> _Work required_: Rewrite the data starting with the line that contains "Click the Net Collection row label" and going on through the line that contains "(x=246, y=417)", both included, keeping the requests and adding 90 to every coordinate in the answers. Leave the pictures out.

> _Rows_:
########################################

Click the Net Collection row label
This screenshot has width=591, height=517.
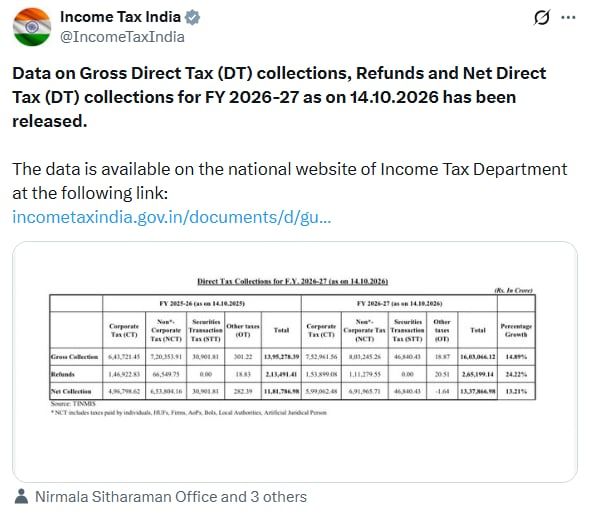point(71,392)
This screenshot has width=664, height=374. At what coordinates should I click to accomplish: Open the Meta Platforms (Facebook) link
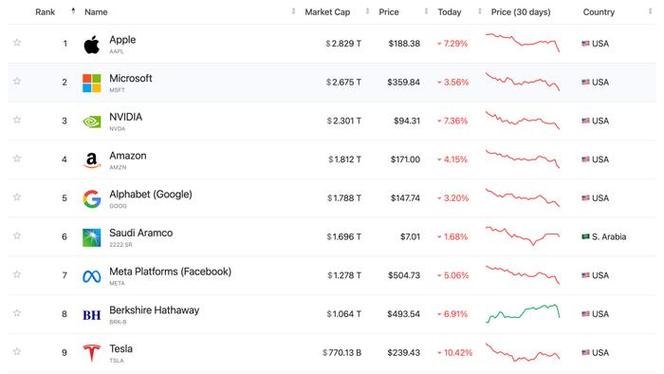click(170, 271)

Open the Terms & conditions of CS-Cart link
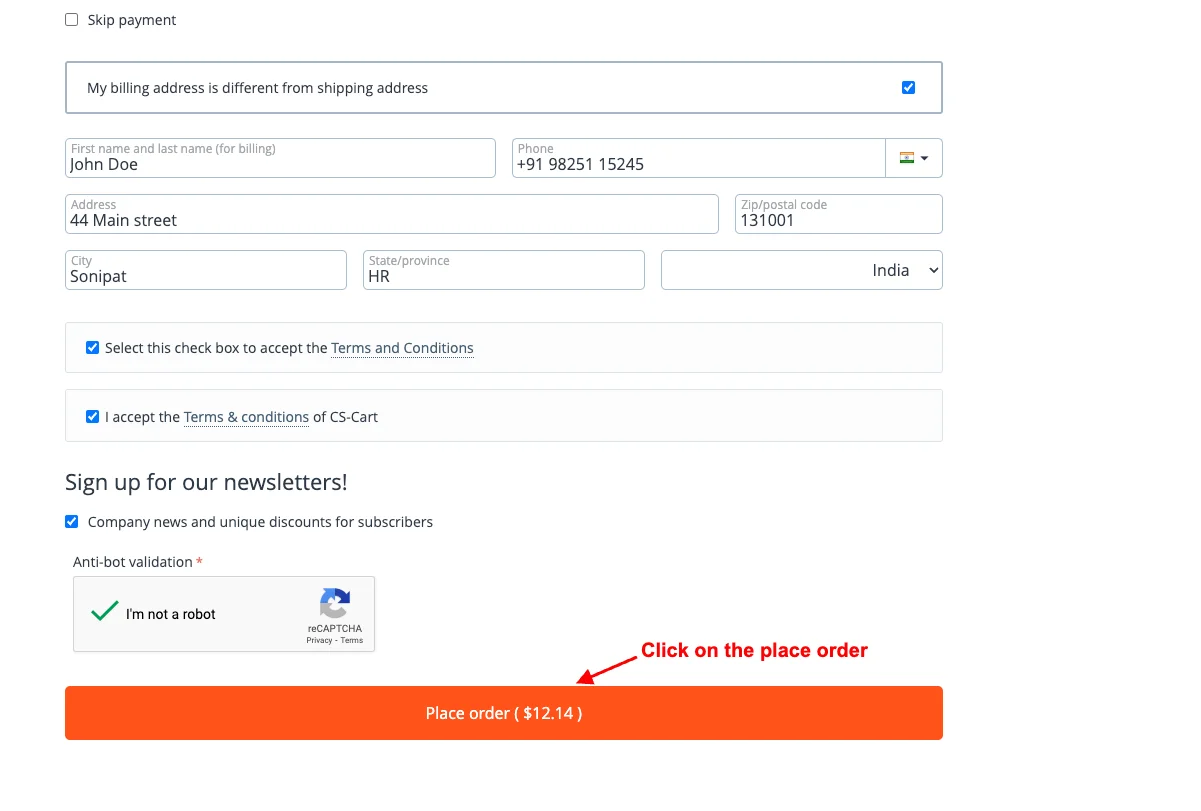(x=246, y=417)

########################################

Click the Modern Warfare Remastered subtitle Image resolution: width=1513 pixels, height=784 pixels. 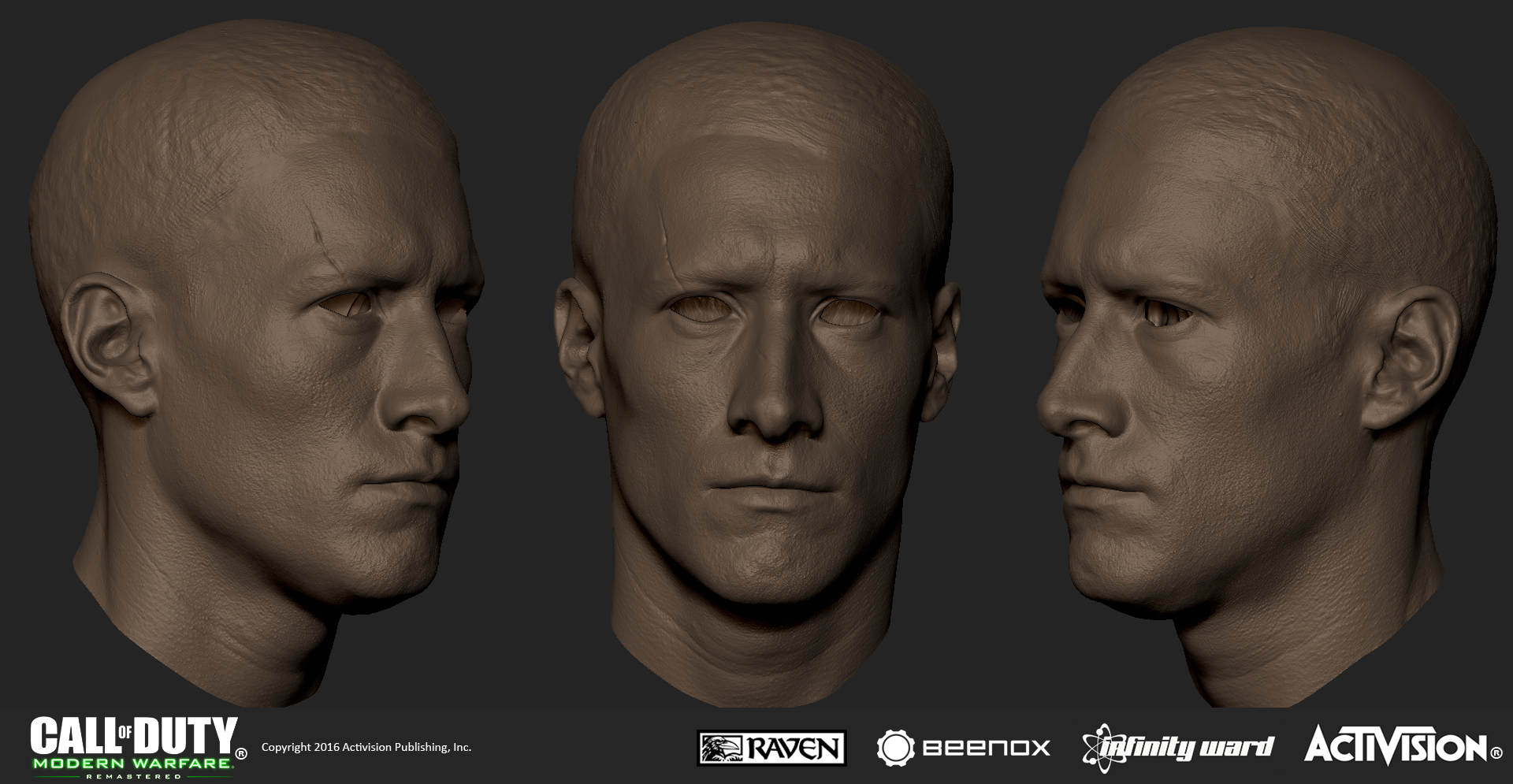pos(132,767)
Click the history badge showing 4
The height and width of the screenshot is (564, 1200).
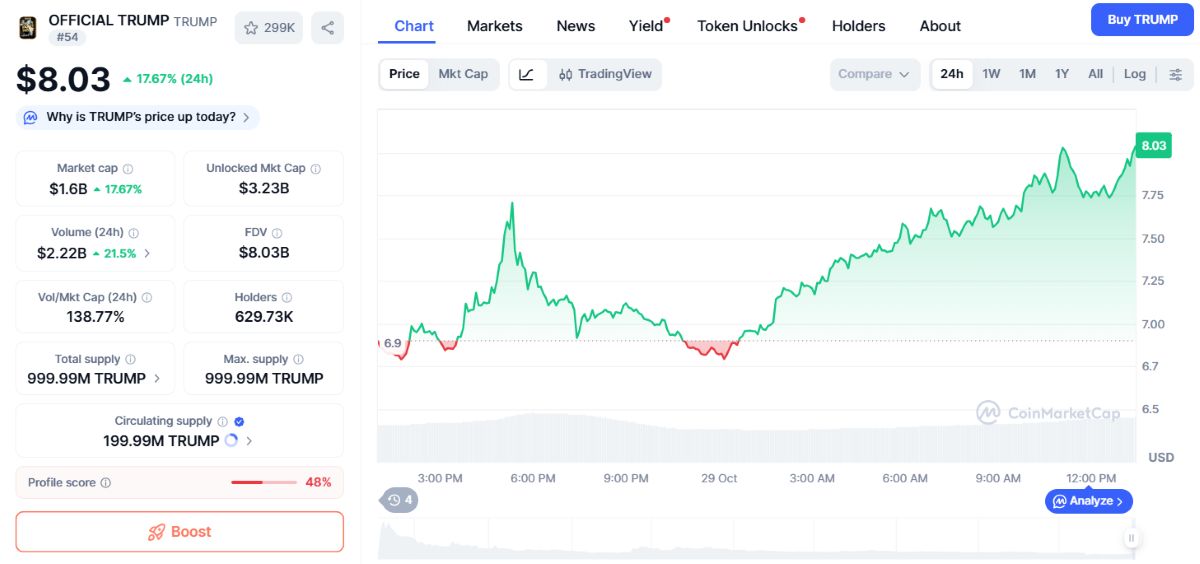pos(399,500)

########################################

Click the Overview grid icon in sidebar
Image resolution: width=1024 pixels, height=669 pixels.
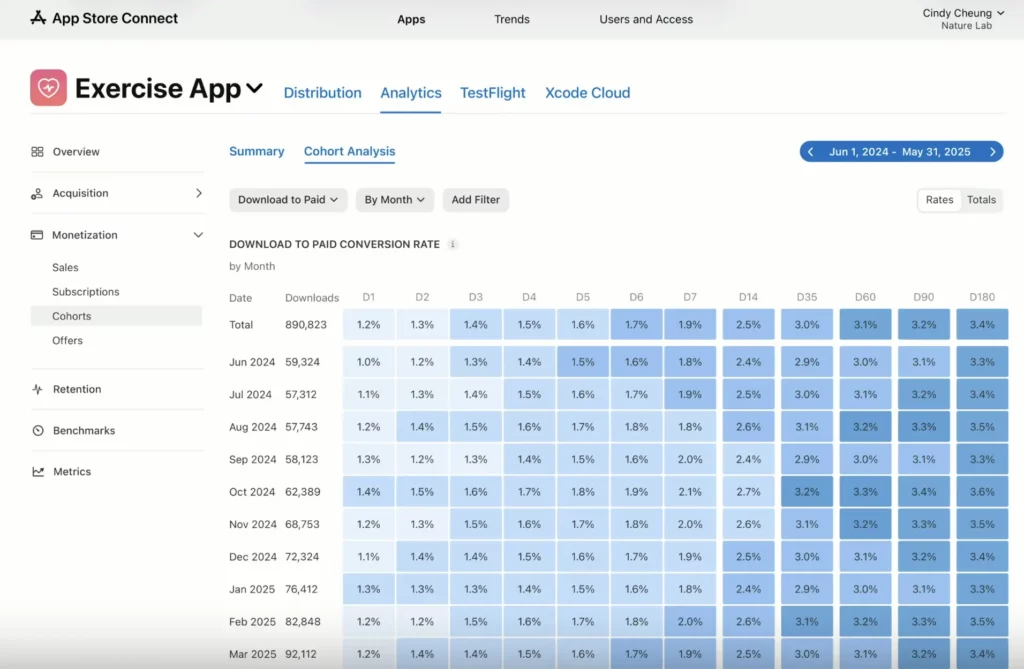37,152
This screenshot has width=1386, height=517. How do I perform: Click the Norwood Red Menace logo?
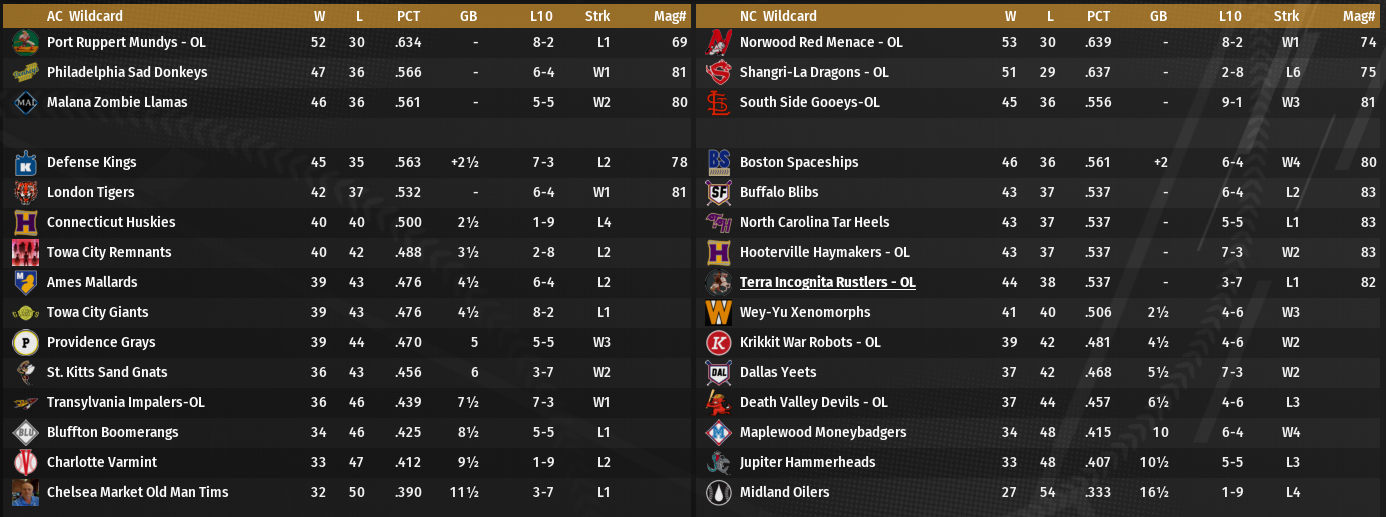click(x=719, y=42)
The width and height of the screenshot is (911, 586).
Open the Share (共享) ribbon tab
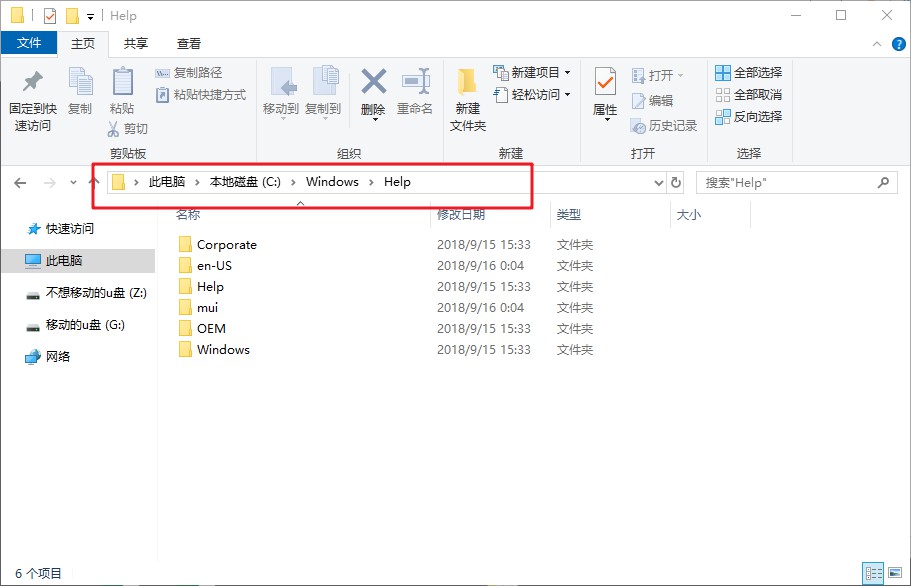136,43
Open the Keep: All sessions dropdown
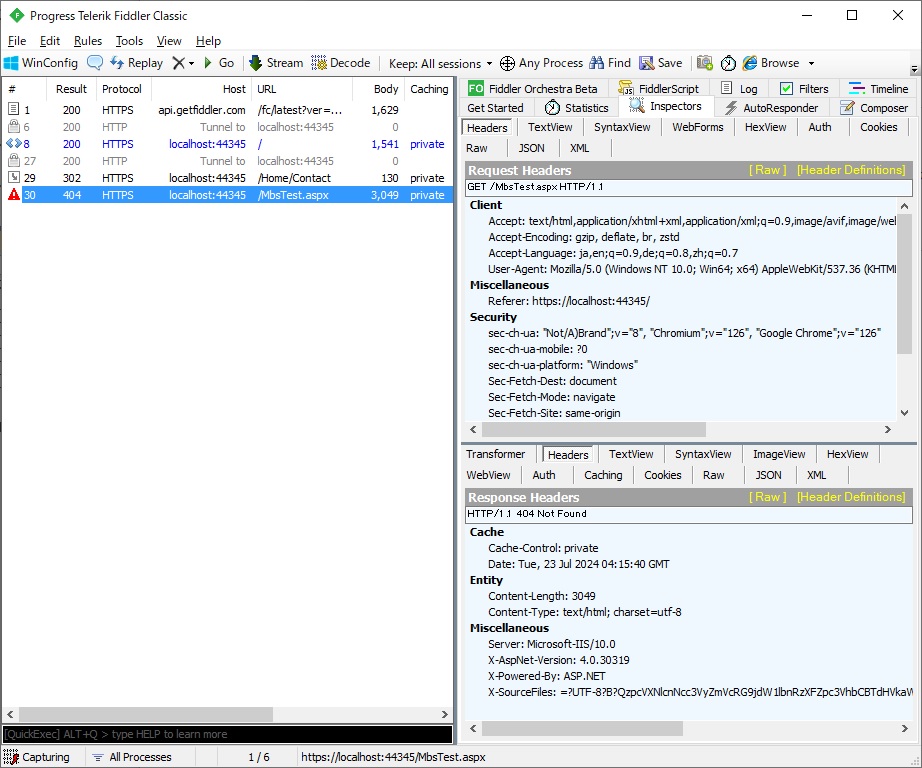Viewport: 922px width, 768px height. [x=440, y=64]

########################################

> _Solution to this problem_:
Click the Net Collection row label
This screenshot has width=591, height=517.
point(161,482)
This screenshot has width=664, height=374. At what coordinates should I click to accomplish: Open the Meta Platforms (Facebook) link
click(260, 361)

Open the Terms & conditions of CS-Cart link
(x=336, y=507)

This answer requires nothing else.